EXERCISE INSTRUCTIONS: Please write out the data word for word, starting with the line that contains "You are a computer-use agent." and going on through the end of the data, leaving out the pictures.

DATASET ROWS:

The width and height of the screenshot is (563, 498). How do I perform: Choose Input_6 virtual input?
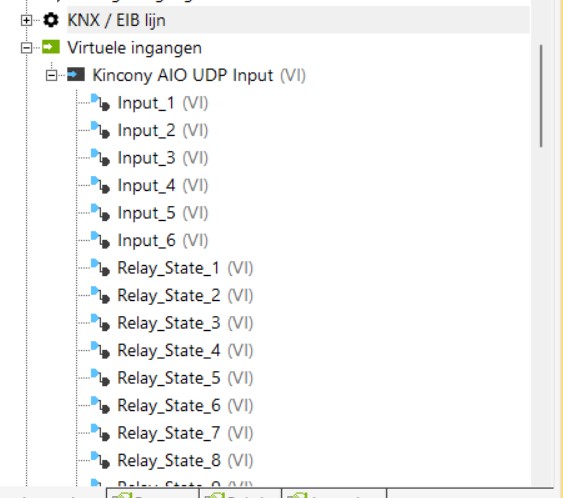tap(163, 241)
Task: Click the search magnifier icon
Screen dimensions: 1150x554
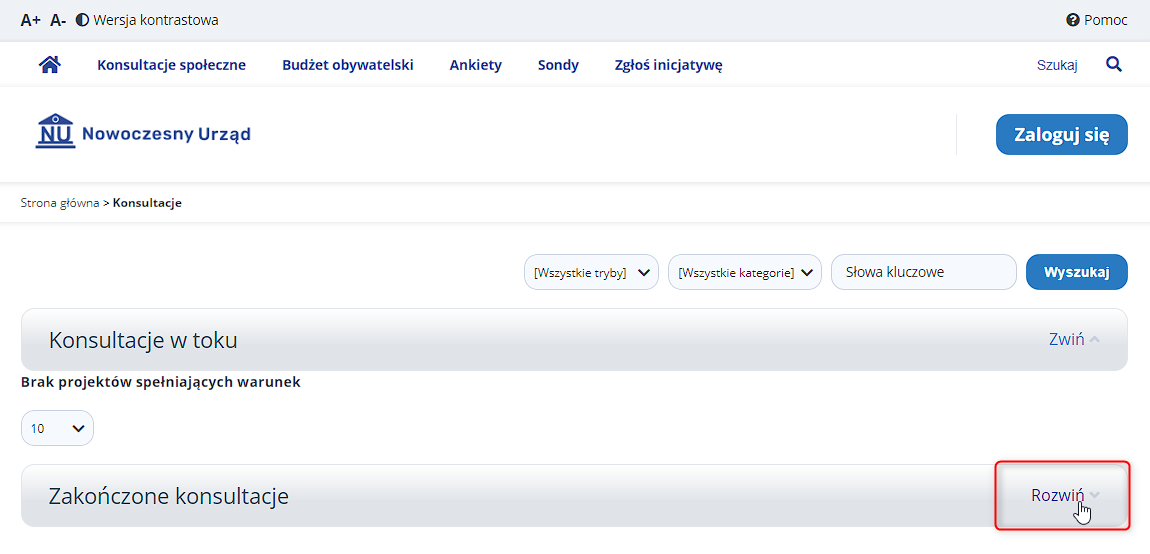Action: click(x=1113, y=65)
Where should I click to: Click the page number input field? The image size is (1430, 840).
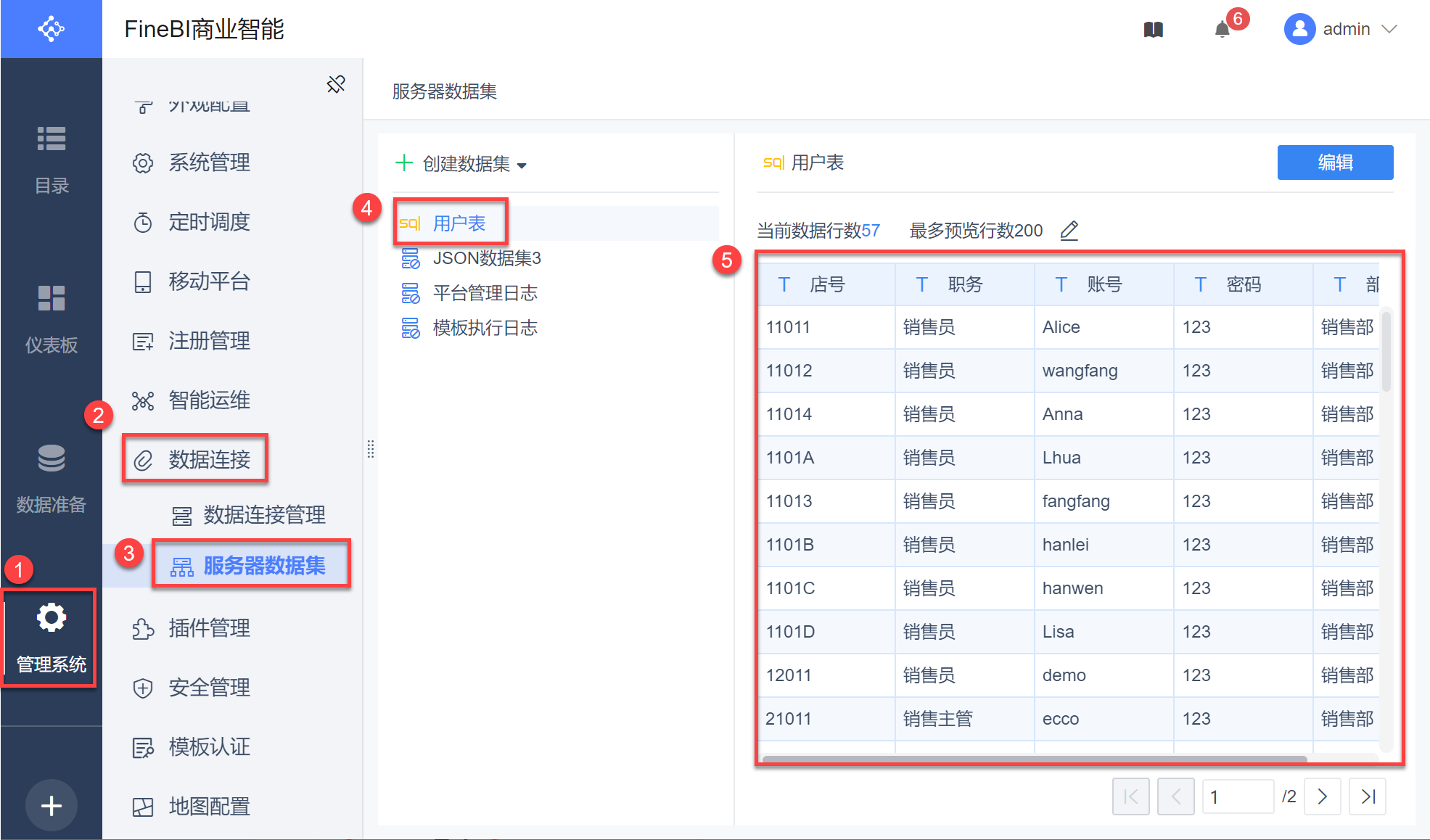1237,796
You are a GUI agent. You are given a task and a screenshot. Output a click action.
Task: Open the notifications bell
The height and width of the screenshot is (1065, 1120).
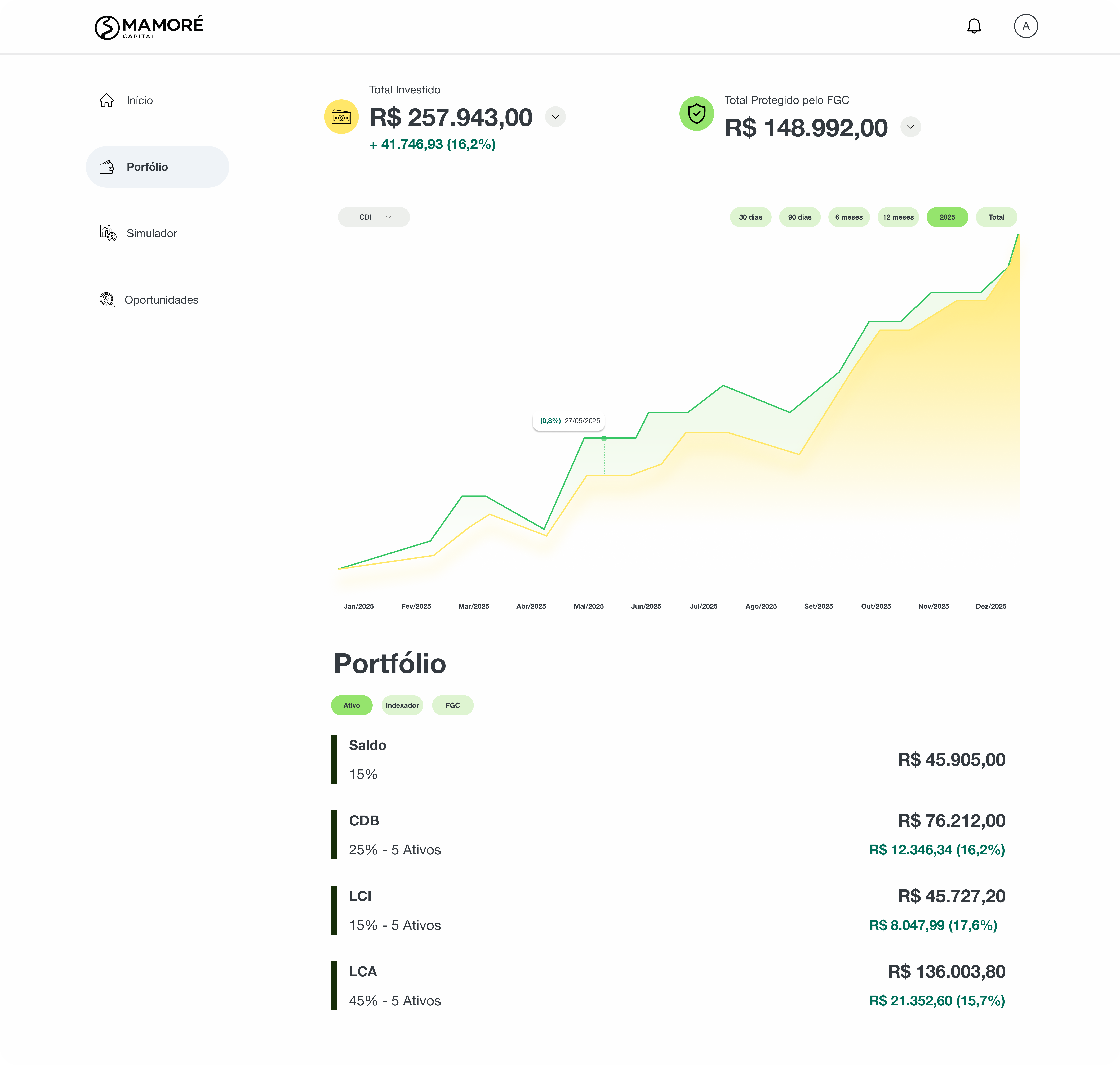(x=974, y=26)
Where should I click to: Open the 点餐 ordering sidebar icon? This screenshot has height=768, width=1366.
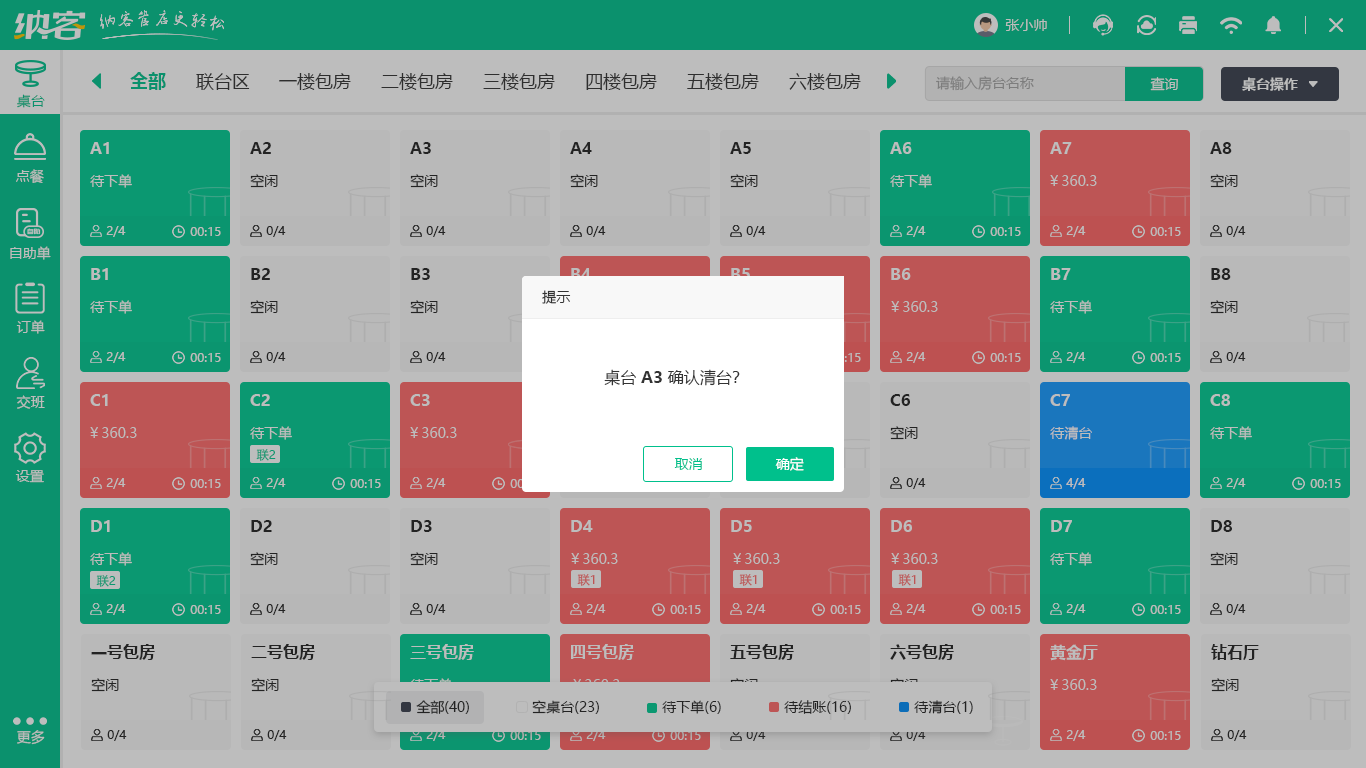click(30, 159)
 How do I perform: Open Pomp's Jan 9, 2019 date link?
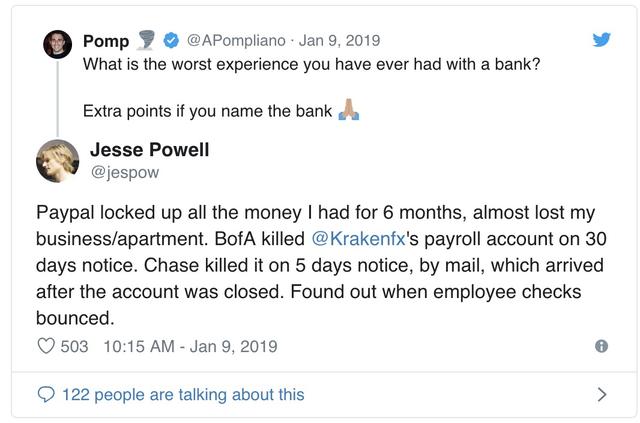click(339, 40)
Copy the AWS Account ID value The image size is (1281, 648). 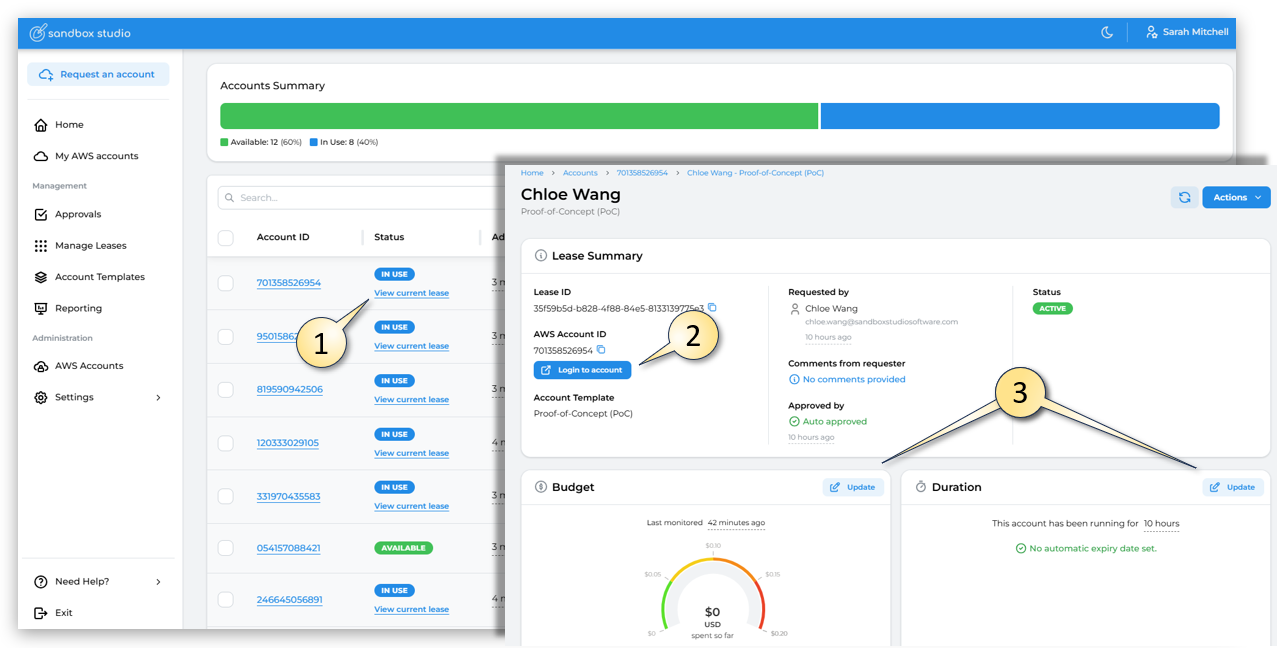point(601,350)
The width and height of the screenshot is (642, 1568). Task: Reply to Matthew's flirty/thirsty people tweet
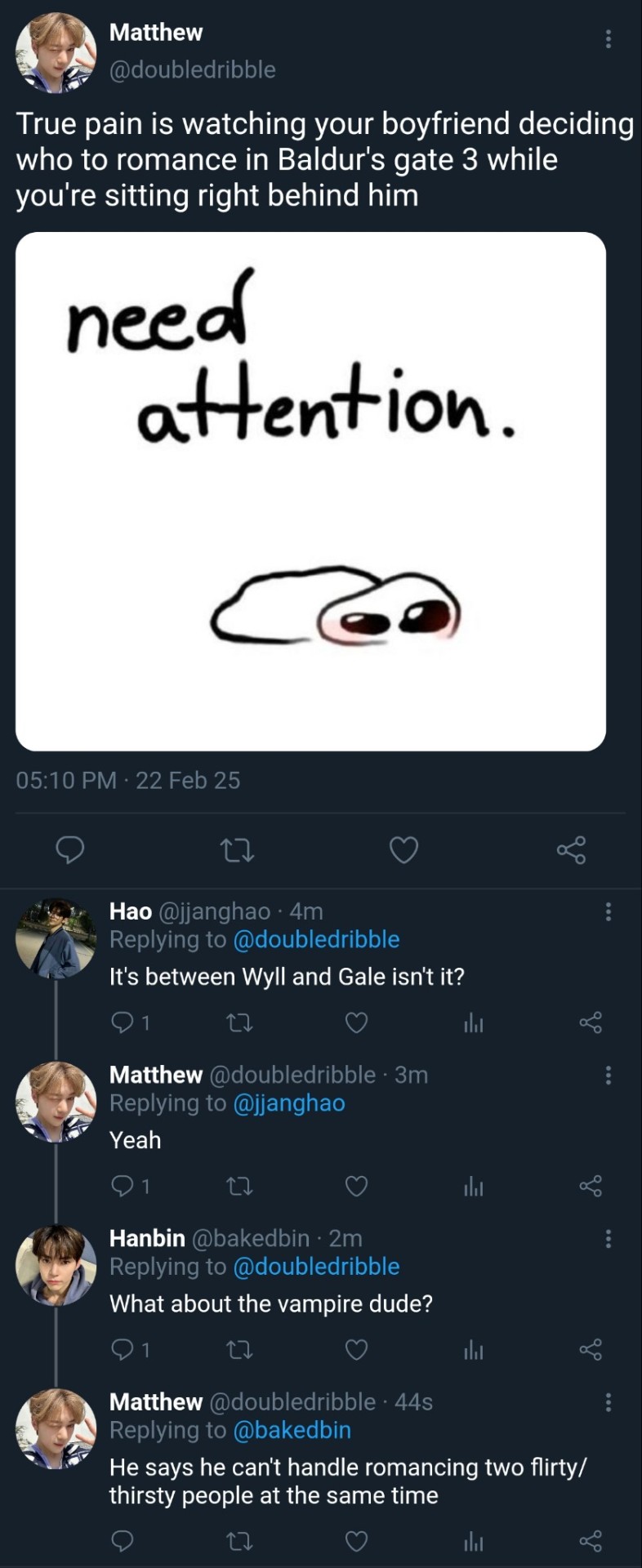coord(122,1541)

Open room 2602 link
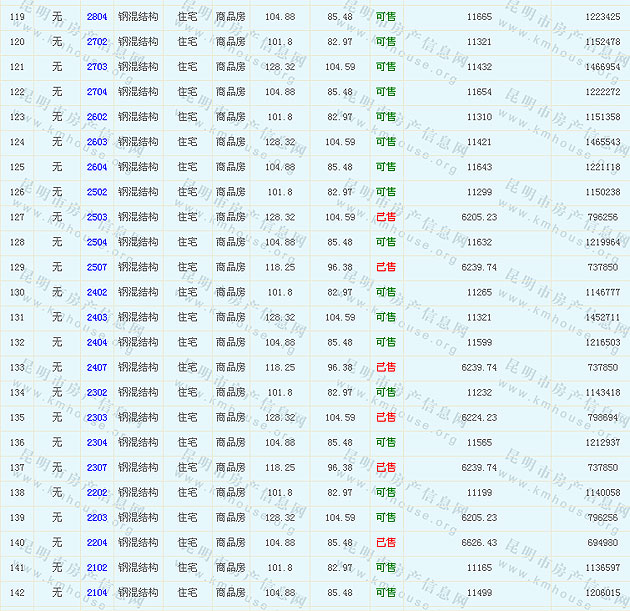point(97,117)
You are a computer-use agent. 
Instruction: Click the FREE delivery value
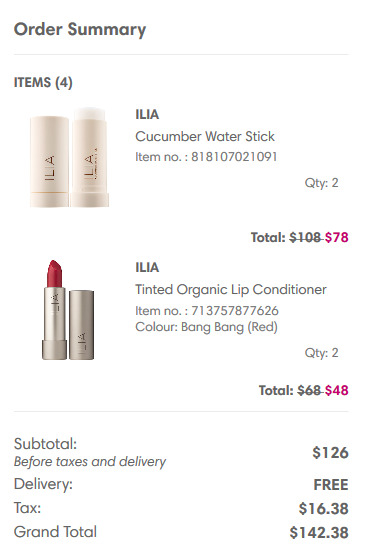(331, 485)

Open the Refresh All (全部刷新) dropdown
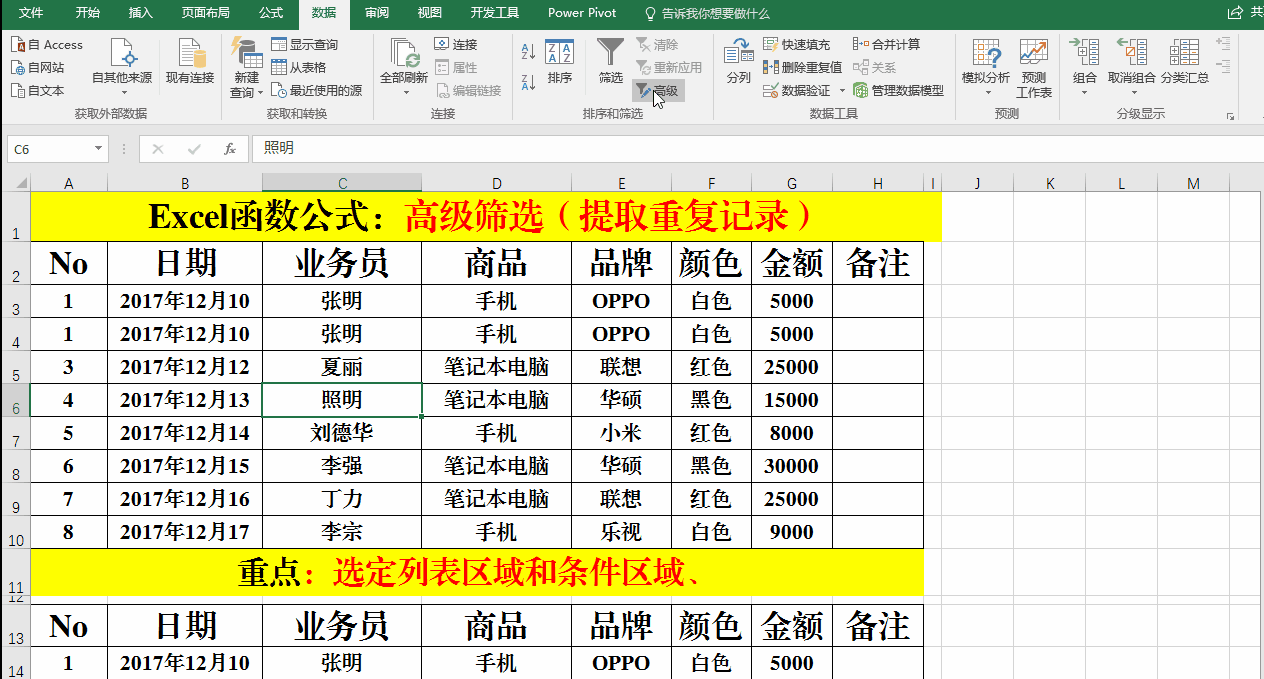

IN RESPONSE:
You are a computer-use agent. 
Instruction: Click the FREE delivery value
(331, 485)

Open the Refresh All (全部刷新) dropdown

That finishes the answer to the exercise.